How much would it cost for the average local to buy a luxury apartment in the world's most important cities? In Singapore, it would take four decades of income. In Shanghai, two centuries. And in Mumbai -- poor souls -- they'd be looking at a good three centuries of hard work.
Those numbers come courtesy of Bloomberg, which yesterday compiled the chart below (I've recomposed it for readability). The news service calculated how many years worth of earnings it would take the average national to buy a high-end, roughly 100-square-meter piece of real estate in each city. (That comes out to about 328-square-feet, or a studio apartment in America).

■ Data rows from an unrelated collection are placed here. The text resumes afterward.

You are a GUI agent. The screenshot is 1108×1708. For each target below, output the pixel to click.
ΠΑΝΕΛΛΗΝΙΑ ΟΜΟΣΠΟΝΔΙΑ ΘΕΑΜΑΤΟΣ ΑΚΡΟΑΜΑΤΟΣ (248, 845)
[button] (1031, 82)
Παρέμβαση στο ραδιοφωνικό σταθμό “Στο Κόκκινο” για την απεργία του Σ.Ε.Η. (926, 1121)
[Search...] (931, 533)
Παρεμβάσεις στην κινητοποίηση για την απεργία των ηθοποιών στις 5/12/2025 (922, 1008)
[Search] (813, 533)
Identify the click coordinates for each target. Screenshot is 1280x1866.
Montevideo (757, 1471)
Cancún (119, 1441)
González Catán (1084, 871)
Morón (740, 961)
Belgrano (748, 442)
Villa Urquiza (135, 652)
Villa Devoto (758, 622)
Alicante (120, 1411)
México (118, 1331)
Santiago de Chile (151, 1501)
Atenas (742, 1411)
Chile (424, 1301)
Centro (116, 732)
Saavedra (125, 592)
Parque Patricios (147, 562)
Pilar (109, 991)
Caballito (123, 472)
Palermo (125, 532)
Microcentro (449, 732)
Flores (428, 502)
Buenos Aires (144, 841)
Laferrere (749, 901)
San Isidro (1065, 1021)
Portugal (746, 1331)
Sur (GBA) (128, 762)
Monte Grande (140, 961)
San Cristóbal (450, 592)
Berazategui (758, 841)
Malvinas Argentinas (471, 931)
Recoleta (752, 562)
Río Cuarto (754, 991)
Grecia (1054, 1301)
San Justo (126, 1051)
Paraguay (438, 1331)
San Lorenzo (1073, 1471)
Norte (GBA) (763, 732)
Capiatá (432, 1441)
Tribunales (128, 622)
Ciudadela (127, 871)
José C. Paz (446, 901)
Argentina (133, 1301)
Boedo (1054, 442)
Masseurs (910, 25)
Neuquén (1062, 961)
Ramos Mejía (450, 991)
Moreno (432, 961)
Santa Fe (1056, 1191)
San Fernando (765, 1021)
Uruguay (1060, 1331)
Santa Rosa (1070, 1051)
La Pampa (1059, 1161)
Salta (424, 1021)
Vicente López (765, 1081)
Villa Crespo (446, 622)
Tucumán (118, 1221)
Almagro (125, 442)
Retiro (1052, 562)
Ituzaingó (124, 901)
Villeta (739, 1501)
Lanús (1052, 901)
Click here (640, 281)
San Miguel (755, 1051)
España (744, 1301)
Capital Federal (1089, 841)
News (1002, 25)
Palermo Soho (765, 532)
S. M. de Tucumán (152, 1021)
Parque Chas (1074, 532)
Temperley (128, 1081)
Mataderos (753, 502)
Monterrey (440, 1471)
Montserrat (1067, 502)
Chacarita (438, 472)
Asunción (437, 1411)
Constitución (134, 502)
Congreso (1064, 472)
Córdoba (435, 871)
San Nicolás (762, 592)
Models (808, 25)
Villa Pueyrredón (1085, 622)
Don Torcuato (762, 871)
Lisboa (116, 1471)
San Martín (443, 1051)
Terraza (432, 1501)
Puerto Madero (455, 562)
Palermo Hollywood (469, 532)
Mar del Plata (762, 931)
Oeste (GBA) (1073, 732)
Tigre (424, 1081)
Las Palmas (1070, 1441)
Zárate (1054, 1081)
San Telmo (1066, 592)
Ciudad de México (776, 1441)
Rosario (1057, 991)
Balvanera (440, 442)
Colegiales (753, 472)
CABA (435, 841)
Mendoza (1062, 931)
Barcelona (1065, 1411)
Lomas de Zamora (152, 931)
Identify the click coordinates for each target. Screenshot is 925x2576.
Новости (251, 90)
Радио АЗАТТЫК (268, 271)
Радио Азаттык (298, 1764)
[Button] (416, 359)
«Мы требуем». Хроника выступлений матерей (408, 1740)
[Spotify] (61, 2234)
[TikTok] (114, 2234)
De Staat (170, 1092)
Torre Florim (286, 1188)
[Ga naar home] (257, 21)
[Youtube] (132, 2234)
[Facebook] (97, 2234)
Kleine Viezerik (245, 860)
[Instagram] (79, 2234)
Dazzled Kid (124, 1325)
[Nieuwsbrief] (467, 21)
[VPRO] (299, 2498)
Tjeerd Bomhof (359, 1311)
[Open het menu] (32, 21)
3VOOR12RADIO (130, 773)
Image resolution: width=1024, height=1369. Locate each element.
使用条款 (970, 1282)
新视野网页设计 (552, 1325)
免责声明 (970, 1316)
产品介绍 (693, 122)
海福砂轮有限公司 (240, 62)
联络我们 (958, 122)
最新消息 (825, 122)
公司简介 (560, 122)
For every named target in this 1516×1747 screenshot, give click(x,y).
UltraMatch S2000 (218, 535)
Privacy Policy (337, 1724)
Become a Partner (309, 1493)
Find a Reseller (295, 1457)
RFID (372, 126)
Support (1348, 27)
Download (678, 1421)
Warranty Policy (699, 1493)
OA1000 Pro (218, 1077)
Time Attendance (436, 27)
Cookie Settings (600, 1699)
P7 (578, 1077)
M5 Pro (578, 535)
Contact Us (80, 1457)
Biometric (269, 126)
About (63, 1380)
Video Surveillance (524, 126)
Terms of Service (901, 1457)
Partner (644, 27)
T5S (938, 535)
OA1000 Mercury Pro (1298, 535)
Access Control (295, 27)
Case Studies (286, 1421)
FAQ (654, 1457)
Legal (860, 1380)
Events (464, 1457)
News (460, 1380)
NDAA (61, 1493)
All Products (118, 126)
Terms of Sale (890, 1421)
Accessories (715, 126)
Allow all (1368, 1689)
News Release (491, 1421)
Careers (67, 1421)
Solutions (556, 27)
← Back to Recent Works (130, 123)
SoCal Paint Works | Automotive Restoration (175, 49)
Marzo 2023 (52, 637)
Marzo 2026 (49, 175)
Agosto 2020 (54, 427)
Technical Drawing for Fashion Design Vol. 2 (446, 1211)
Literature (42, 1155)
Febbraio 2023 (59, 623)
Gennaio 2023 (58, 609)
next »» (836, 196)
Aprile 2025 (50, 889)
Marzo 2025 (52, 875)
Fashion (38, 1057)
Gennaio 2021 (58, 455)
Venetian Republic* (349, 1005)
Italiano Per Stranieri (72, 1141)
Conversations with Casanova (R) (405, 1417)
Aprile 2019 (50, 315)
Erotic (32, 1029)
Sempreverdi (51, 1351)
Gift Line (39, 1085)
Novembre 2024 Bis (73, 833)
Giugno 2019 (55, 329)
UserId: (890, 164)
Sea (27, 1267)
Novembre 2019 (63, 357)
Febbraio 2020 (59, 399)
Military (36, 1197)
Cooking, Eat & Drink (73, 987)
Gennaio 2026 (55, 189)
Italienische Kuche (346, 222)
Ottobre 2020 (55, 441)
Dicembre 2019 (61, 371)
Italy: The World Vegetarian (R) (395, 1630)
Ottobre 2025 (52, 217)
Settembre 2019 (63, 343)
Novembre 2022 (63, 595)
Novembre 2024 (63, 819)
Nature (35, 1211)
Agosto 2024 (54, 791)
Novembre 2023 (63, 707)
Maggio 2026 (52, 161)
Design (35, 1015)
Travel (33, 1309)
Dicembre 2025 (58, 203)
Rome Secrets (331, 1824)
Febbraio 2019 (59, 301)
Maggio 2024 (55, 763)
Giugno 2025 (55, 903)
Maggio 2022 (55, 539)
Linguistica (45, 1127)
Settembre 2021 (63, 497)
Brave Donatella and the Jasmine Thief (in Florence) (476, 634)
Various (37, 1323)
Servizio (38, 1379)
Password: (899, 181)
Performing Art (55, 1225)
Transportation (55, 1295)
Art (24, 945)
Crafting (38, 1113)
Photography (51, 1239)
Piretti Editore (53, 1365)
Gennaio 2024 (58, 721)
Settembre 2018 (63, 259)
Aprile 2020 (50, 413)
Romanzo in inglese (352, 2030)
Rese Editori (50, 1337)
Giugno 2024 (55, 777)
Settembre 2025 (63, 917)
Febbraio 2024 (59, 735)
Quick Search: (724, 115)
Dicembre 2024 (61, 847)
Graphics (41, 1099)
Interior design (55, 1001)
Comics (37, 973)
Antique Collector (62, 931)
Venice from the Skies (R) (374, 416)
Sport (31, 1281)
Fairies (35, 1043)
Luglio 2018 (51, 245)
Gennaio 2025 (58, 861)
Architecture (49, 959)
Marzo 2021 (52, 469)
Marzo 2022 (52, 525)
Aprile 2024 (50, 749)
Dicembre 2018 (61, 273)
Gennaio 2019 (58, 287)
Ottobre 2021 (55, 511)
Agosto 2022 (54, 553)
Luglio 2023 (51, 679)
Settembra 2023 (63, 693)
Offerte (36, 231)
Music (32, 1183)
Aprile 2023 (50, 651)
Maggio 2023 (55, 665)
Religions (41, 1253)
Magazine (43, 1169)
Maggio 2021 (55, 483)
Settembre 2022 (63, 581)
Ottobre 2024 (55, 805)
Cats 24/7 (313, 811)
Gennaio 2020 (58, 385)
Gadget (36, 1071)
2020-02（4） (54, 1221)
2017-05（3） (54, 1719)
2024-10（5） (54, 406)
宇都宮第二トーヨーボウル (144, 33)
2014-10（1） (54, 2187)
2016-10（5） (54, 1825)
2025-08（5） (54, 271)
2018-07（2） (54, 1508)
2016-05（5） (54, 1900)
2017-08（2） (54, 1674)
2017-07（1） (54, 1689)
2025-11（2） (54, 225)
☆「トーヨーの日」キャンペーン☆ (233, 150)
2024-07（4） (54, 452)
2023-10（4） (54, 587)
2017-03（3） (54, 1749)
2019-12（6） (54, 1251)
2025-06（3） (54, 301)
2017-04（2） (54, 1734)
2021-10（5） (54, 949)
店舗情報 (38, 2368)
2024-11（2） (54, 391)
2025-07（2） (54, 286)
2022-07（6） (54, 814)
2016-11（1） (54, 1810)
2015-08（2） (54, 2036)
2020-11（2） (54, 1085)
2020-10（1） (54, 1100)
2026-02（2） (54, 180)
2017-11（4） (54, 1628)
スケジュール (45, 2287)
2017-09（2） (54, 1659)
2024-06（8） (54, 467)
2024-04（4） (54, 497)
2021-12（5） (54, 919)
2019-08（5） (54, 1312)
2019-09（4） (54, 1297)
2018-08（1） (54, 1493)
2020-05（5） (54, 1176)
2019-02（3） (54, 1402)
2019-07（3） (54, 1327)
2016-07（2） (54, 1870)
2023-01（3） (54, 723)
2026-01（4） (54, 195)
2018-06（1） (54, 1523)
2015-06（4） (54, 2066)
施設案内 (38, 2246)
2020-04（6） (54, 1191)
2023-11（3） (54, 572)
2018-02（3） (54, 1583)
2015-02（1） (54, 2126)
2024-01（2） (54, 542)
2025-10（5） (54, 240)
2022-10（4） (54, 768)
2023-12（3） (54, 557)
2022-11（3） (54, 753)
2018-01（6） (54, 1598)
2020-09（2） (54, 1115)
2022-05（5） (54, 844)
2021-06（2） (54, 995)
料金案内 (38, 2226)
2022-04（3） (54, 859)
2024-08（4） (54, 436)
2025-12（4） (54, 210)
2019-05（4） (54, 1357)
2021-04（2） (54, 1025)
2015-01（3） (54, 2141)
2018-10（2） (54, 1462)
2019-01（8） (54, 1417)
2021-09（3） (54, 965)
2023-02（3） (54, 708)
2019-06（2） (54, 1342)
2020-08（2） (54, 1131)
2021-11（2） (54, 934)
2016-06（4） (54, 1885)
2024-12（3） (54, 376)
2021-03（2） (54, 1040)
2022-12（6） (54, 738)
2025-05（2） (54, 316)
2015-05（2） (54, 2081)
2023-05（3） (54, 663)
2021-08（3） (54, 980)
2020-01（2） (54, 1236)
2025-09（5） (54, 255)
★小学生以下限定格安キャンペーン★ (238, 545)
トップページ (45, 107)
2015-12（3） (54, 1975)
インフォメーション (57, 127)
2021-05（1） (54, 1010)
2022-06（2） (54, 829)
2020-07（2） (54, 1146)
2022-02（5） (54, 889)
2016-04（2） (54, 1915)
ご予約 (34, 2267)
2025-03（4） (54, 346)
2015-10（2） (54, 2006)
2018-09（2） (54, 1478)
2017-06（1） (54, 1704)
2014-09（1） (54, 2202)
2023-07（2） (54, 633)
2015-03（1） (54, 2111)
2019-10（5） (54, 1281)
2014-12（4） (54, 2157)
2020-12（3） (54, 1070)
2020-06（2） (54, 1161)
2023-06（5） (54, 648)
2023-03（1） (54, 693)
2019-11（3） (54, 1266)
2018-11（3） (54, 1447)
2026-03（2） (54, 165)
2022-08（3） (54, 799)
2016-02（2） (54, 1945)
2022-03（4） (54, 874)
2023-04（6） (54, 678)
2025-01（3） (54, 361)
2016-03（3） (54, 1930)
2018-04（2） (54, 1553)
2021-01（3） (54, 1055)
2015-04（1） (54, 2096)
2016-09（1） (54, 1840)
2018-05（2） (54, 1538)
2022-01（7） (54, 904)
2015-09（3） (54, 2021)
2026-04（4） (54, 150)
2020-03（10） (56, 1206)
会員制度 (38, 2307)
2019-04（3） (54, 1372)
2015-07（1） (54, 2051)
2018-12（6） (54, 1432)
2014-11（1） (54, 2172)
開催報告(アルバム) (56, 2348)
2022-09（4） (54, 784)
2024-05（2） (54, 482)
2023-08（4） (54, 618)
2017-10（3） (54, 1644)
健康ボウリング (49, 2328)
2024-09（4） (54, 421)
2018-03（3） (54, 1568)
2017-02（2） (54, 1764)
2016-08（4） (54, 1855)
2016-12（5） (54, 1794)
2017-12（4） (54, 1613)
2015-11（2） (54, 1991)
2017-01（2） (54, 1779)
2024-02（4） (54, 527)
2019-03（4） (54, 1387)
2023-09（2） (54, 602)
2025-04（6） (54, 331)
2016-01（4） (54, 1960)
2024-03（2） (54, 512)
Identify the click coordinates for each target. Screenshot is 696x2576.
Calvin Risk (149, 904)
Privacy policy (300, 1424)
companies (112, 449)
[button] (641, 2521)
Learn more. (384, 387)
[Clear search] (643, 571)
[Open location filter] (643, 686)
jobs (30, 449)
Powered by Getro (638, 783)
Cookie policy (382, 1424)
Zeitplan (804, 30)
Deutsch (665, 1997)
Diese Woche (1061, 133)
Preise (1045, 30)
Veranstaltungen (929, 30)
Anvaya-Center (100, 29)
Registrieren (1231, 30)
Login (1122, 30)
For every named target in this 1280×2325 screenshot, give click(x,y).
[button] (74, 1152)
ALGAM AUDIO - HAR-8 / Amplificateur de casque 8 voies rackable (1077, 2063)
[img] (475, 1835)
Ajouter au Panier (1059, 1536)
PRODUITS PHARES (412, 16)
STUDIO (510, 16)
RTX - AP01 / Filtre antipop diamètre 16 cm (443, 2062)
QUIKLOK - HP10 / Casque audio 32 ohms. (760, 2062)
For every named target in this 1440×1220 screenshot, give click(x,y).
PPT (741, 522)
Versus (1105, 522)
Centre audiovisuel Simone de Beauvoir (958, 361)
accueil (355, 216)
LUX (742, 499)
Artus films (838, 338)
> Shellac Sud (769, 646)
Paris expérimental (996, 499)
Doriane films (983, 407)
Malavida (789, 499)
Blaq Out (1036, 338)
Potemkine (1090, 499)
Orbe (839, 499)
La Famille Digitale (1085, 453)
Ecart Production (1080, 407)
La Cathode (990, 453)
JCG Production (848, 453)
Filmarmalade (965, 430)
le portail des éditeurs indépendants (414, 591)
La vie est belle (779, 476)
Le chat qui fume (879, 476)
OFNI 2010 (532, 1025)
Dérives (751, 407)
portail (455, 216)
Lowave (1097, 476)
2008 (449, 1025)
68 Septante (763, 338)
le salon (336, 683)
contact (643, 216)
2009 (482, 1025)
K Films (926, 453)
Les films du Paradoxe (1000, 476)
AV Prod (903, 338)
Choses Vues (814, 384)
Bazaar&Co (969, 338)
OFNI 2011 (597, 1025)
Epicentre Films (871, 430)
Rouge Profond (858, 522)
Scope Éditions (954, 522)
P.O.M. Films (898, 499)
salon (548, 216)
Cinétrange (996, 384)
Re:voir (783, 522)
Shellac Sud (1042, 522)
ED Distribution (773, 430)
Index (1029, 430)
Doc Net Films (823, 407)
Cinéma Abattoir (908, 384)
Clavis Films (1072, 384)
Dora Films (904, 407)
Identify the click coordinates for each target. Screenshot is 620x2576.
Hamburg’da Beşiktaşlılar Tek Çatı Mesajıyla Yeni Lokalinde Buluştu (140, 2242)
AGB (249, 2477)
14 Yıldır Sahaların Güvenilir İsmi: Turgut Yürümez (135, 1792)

Now what does this chart tell us, other than the fact that Manhattan home buyers have nothing to complain about compared to, say, Parisians? Each market has its own unique circumstances. But I think this graph is largely about the impact of globalization on property, that most local of all commodities.
The top three cities on this list have all developed wildly wealthy upper classes thanks to global trade, whether they're oil oligarchs in Russia or chemicals magnate in India. But they also have widespread poverty and a relatively tiny middle class. Cities in the developed world are also paying a different kind of globalization premium. In London, for instance, fancy apartments have become hot investments for the rich international buyers looking for a place to park their money. The same thing is happening in Sydney, where wealthy Asians are also snapping up residences as investments, or sometimes as places to retire.
Of course, there are probably exceptions. Manhattan has enough of its own uber-wealthy to push the cost of prime real estate to astronomical heights without help from abroad. But as the world's rich get richer, we can expect the most expensive cities to become more expensive. At least, that is, if you're in the market for a place as cool as this.